**Exercise prompt**
Write the records out again, exactly as they stand below.
#### Study material ####
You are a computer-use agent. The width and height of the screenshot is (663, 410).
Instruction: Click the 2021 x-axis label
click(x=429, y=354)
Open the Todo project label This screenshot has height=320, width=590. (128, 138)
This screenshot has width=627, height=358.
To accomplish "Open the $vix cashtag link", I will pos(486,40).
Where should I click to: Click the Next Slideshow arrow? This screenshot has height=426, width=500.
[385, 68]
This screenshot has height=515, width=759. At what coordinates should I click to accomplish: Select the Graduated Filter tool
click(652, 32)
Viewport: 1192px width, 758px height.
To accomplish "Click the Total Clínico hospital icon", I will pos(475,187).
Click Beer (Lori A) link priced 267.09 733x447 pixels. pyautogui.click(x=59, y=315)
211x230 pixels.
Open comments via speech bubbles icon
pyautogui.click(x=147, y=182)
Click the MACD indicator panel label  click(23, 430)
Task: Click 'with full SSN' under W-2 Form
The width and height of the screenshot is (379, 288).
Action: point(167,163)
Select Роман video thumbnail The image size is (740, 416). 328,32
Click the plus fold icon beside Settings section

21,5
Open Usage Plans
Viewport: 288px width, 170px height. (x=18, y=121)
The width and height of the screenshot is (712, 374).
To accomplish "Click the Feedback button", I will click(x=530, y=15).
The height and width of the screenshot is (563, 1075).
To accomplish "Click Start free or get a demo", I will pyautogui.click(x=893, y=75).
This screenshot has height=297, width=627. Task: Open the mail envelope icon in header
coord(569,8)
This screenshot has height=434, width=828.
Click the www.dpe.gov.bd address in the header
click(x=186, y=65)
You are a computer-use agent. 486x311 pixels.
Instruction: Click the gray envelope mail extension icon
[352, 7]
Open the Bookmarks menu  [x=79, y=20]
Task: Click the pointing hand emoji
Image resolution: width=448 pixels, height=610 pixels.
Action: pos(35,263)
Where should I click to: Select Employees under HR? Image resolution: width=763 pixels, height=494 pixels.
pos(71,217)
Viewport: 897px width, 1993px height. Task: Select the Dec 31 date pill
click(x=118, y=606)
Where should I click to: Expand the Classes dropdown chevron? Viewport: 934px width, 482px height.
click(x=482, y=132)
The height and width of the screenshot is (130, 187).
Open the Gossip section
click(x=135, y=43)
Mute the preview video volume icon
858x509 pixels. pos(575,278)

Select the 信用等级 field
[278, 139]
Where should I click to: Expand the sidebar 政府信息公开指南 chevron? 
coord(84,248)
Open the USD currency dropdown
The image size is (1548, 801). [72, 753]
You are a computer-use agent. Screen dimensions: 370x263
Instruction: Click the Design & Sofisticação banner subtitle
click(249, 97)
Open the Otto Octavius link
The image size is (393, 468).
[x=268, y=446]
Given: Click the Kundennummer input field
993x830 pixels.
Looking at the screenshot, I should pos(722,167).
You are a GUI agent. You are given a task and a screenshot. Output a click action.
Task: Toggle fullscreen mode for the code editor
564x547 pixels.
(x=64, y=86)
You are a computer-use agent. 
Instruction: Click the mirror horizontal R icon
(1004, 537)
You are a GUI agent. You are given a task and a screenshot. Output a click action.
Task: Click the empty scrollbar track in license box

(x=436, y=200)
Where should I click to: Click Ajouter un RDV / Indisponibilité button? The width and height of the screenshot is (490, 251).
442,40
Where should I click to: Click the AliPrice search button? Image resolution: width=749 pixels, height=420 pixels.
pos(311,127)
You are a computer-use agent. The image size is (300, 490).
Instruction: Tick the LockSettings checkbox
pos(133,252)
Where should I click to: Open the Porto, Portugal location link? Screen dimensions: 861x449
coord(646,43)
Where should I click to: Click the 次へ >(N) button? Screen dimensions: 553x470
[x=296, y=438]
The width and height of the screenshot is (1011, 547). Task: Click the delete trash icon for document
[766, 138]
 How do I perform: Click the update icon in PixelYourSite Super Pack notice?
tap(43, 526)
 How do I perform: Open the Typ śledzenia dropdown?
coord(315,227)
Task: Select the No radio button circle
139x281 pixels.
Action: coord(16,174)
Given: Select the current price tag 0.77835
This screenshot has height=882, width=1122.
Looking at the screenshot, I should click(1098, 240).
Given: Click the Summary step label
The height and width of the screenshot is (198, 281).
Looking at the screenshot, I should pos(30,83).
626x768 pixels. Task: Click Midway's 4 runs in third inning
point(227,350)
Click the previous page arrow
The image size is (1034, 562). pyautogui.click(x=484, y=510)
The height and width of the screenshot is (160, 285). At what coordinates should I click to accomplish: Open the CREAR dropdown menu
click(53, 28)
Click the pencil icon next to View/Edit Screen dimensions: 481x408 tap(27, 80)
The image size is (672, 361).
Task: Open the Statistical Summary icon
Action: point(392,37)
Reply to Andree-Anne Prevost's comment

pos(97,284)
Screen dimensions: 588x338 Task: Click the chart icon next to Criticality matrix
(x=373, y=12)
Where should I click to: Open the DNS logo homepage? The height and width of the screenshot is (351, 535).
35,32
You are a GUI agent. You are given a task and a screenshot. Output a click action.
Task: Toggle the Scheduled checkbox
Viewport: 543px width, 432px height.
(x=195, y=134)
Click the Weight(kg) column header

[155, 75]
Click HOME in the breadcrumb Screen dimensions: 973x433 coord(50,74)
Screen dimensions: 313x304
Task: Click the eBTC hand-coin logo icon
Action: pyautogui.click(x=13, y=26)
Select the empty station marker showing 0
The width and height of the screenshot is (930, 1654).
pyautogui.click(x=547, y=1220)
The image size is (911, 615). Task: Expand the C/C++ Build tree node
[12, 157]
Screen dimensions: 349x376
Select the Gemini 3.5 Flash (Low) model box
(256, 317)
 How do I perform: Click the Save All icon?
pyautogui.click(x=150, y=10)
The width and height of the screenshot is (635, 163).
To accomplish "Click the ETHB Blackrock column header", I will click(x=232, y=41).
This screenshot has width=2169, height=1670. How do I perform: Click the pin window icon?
####
**Solution to this exercise**
You are a computer-use agent. The width and height of the screenshot is (663, 410).
Instruction: Click the 2021 x-axis label
click(x=429, y=354)
Open the Todo project label This screenshot has height=320, width=590. (128, 138)
This screenshot has width=627, height=358.
To accomplish "Open the $vix cashtag link", I will pos(486,40).
Where should I click to: Click the Next Slideshow arrow? This screenshot has height=426, width=500.
[385, 68]
This screenshot has height=515, width=759. At what coordinates should I click to accomplish: Select the Graduated Filter tool
click(652, 32)
Viewport: 1192px width, 758px height.
To accomplish "Click the Total Clínico hospital icon", I will pos(475,187).
Click Beer (Lori A) link priced 267.09 733x447 pixels. pyautogui.click(x=59, y=315)
211x230 pixels.
Open comments via speech bubbles icon
pyautogui.click(x=147, y=182)
Click the MACD indicator panel label  click(23, 430)
Task: Click 'with full SSN' under W-2 Form
The width and height of the screenshot is (379, 288).
Action: point(167,163)
Select Роман video thumbnail The image size is (740, 416). 328,32
Click the plus fold icon beside Settings section

21,5
Open Usage Plans
Viewport: 288px width, 170px height. (x=18, y=121)
The width and height of the screenshot is (712, 374).
To accomplish "Click the Feedback button", I will click(x=530, y=15).
The height and width of the screenshot is (563, 1075).
To accomplish "Click Start free or get a demo", I will pyautogui.click(x=893, y=75).
This screenshot has height=297, width=627. Task: Open the mail envelope icon in header
coord(569,8)
This screenshot has height=434, width=828.
Click the www.dpe.gov.bd address in the header
click(x=186, y=65)
You are a computer-use agent. 486x311 pixels.
Instruction: Click the gray envelope mail extension icon
[352, 7]
Open the Bookmarks menu  [x=79, y=20]
Task: Click the pointing hand emoji
Image resolution: width=448 pixels, height=610 pixels.
Action: pos(35,263)
Where should I click to: Select Employees under HR? Image resolution: width=763 pixels, height=494 pixels.
pos(71,217)
Viewport: 897px width, 1993px height. Task: Select the Dec 31 date pill
click(x=118, y=606)
Where should I click to: Expand the Classes dropdown chevron? Viewport: 934px width, 482px height.
click(x=482, y=132)
The height and width of the screenshot is (130, 187).
Open the Gossip section
click(x=135, y=43)
Mute the preview video volume icon
858x509 pixels. pos(575,278)

Select the 信用等级 field
[278, 139]
Where should I click to: Expand the sidebar 政府信息公开指南 chevron? 
coord(84,248)
Open the USD currency dropdown
The image size is (1548, 801). [72, 753]
You are a computer-use agent. Screen dimensions: 370x263
Instruction: Click the Design & Sofisticação banner subtitle
click(249, 97)
Open the Otto Octavius link
The image size is (393, 468).
[x=268, y=446]
Given: Click the Kundennummer input field
993x830 pixels.
Looking at the screenshot, I should pos(722,167).
You are a GUI agent. You are given a task and a screenshot. Output a click action.
Task: Toggle fullscreen mode for the code editor
564x547 pixels.
(x=64, y=86)
You are a computer-use agent. 
Instruction: Click the mirror horizontal R icon
(1004, 537)
You are a GUI agent. You are given a task and a screenshot. Output a click action.
Task: Click the empty scrollbar track in license box

(x=436, y=200)
Where should I click to: Click Ajouter un RDV / Indisponibilité button? The width and height of the screenshot is (490, 251).
442,40
Where should I click to: Click the AliPrice search button? Image resolution: width=749 pixels, height=420 pixels.
pos(311,127)
You are a computer-use agent. The image size is (300, 490).
Instruction: Tick the LockSettings checkbox
pos(133,252)
Where should I click to: Open the Porto, Portugal location link? Screen dimensions: 861x449
coord(646,43)
Where should I click to: Click the 次へ >(N) button? Screen dimensions: 553x470
[x=296, y=438]
The width and height of the screenshot is (1011, 547). Task: Click the delete trash icon for document
[766, 138]
 How do I perform: Click the update icon in PixelYourSite Super Pack notice?
tap(43, 526)
 How do I perform: Open the Typ śledzenia dropdown?
coord(315,227)
Task: Select the No radio button circle
139x281 pixels.
Action: coord(16,174)
Given: Select the current price tag 0.77835
This screenshot has height=882, width=1122.
Looking at the screenshot, I should click(1098, 240).
Given: Click the Summary step label
The height and width of the screenshot is (198, 281).
Looking at the screenshot, I should pos(30,83).
626x768 pixels. Task: Click Midway's 4 runs in third inning
point(227,350)
Click the previous page arrow
The image size is (1034, 562). pyautogui.click(x=484, y=510)
The height and width of the screenshot is (160, 285). At what coordinates should I click to accomplish: Open the CREAR dropdown menu
click(53, 28)
Click the pencil icon next to View/Edit Screen dimensions: 481x408 tap(27, 80)
The image size is (672, 361).
Task: Open the Statistical Summary icon
Action: point(392,37)
Reply to Andree-Anne Prevost's comment

pos(97,284)
Screen dimensions: 588x338 Task: Click the chart icon next to Criticality matrix
(x=373, y=12)
Where should I click to: Open the DNS logo homepage? The height and width of the screenshot is (351, 535).
35,32
You are a GUI agent. You are given a task and a screenshot. Output a click action.
Task: Toggle the Scheduled checkbox
Viewport: 543px width, 432px height.
(x=195, y=134)
Click the Weight(kg) column header

[155, 75]
Click HOME in the breadcrumb Screen dimensions: 973x433 coord(50,74)
Screen dimensions: 313x304
Task: Click the eBTC hand-coin logo icon
Action: pyautogui.click(x=13, y=26)
Select the empty station marker showing 0
The width and height of the screenshot is (930, 1654).
pyautogui.click(x=547, y=1220)
The image size is (911, 615). Task: Expand the C/C++ Build tree node
[12, 157]
Screen dimensions: 349x376
Select the Gemini 3.5 Flash (Low) model box
(256, 317)
 How do I perform: Click the Save All icon?
pyautogui.click(x=150, y=10)
The width and height of the screenshot is (635, 163).
To accomplish "Click the ETHB Blackrock column header", I will click(x=232, y=41).
This screenshot has width=2169, height=1670. How do I perform: Click the pin window icon?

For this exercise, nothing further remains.